# Our Beloved Oliver



## suzannethemom (Oct 27, 2015)

It is with a heavy heart that I tell you that Oliver was euthanized on Friday.

Oliver attacked our 19 year old son Ethan on Friday morning. Ethan was standing at the kitchen sink while I was on the sofa drinking coffee. Oliver attacked Ethan for no reason at all and bit him on both arms. Ethan needed 5 stitches. He has two small wounds and several puncture wounds.

My husband and I held Oliver until his final heartbeat. I can’t stop crying and I feel so incredibly sad. Please pray that we find peace in our difficult decision.


----------



## suzannethemom (Oct 27, 2015)

OLIVER & Chloe on Valentine’s Day.


----------



## Anida (Jun 10, 2016)

I'm so sorry for your loss  Doesn't make it any easier, but I think you made the right call


----------



## suzannethemom (Oct 27, 2015)

My initial post “DOG BITE - Need advice” explains the first attack that happened on Monday. Two attacks within five days was just devastating.


----------



## 2Gingers (Jan 25, 2018)

I have been following your story and am so sorry to hear of its tragic conclusion. My condolences to you and your family. At least you are all safe now, including Oliver.


----------



## Gabica (Jan 20, 2018)

I am very sorry that your vizsla boy it turned into this devastating story for you. There is nothing I can say which will help at this stage, so just wishing you and your family all the best to recover from this sadness.


----------



## texasred (Jan 29, 2012)

I am so very sorry for your family's loss. Even though you had no other choice, it is heartbreaking. 
I don't know why mother nature can be so cruel. Remember the good times, and know the bad ones were not his fault.
Deb


----------



## tknafox2 (Apr 2, 2013)

This is very sad news, my truly heart felt sympathy for your loss. I am so sorry


----------



## suzannethemom (Oct 27, 2015)

texasred said:


> Remember the good times, and know the bad ones were not his fault.


Thank you for those kind words. It helps a lot. Our home is full of so many loving memories of Oliver, but right now it hurts my heart each time I see a reminder. We took his crate down today and it was so sad.


----------



## karendm (Nov 19, 2015)

It broke my heart when I read the update. It must be so hard for you, I'm very sorry for your loss. I hope your sons will recover well from the injuries.


----------
+ + + + + + +
**WORK REQUEST**
Reproduce the part of the thread about Oliver word for word, starting with "It is with a" and going on through "on Valentine’s Day.".

**THE DATA**
+ + + + + + +
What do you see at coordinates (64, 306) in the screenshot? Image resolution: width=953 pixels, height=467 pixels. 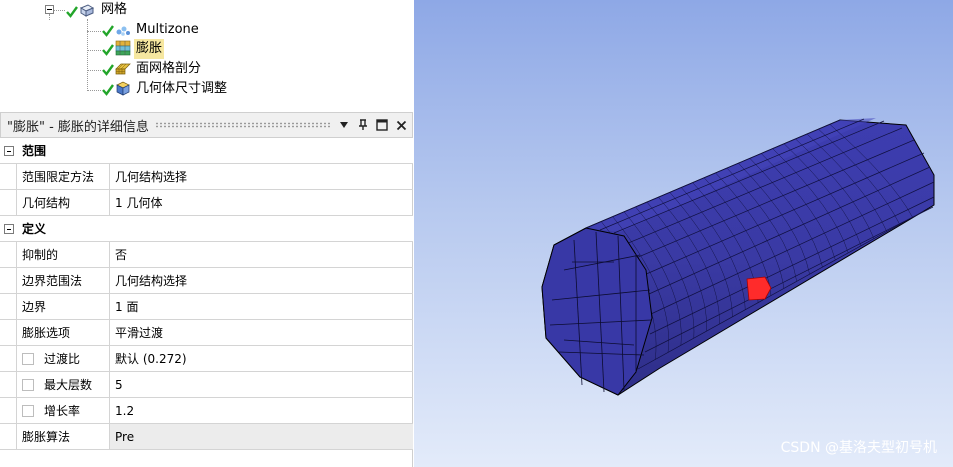 I see `property-key: 边界` at bounding box center [64, 306].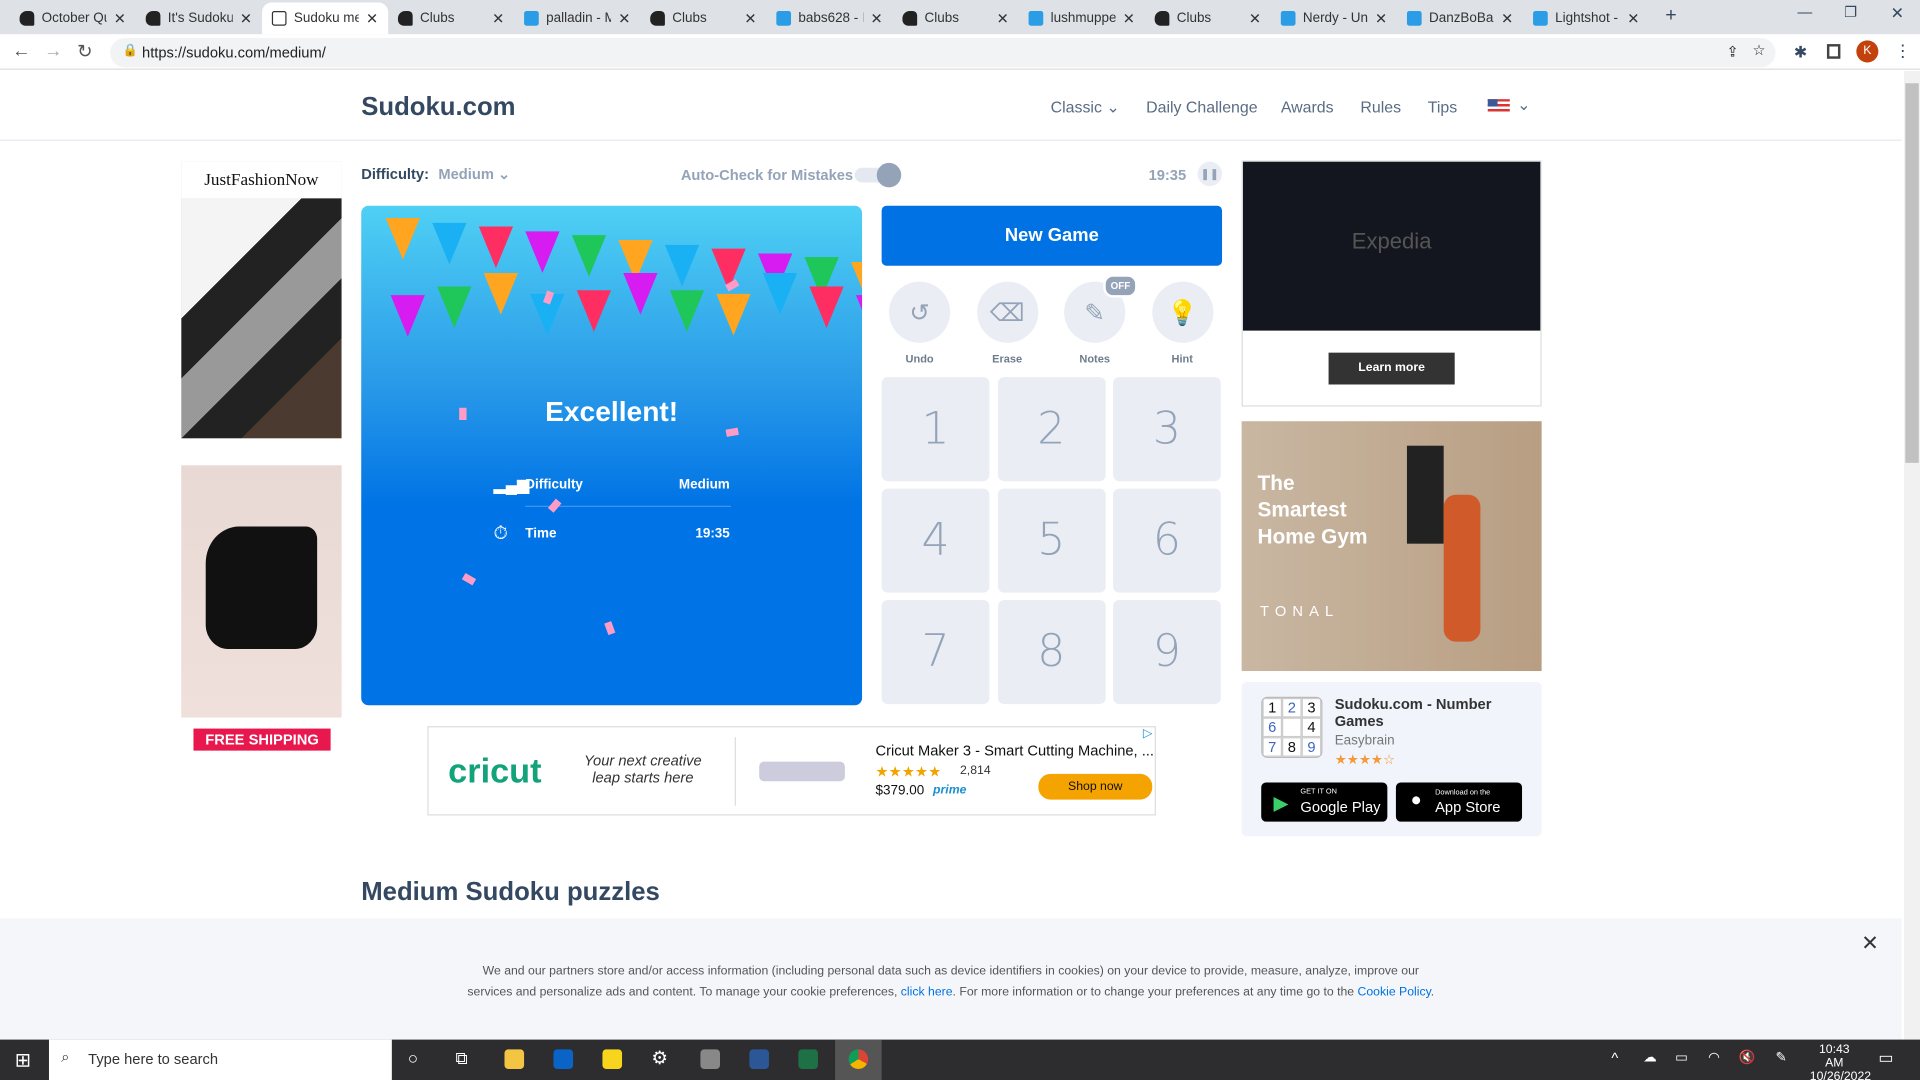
+ + + + + + +
**RESPONSE**
It is with a heavy heart that I tell you that Oliver was euthanized on Friday.

Oliver attacked our 19 year old son Ethan on Friday morning. Ethan was standing at the kitchen sink while I was on the sofa drinking coffee. Oliver attacked Ethan for no reason at all and bit him on both arms. Ethan needed 5 stitches. He has two small wounds and several puncture wounds.

My husband and I held Oliver until his final heartbeat. I can’t stop crying and I feel so incredibly sad. Please pray that we find peace in our difficult decision.


----------



## suzannethemom (Oct 27, 2015)

OLIVER & Chloe on Valentine’s Day.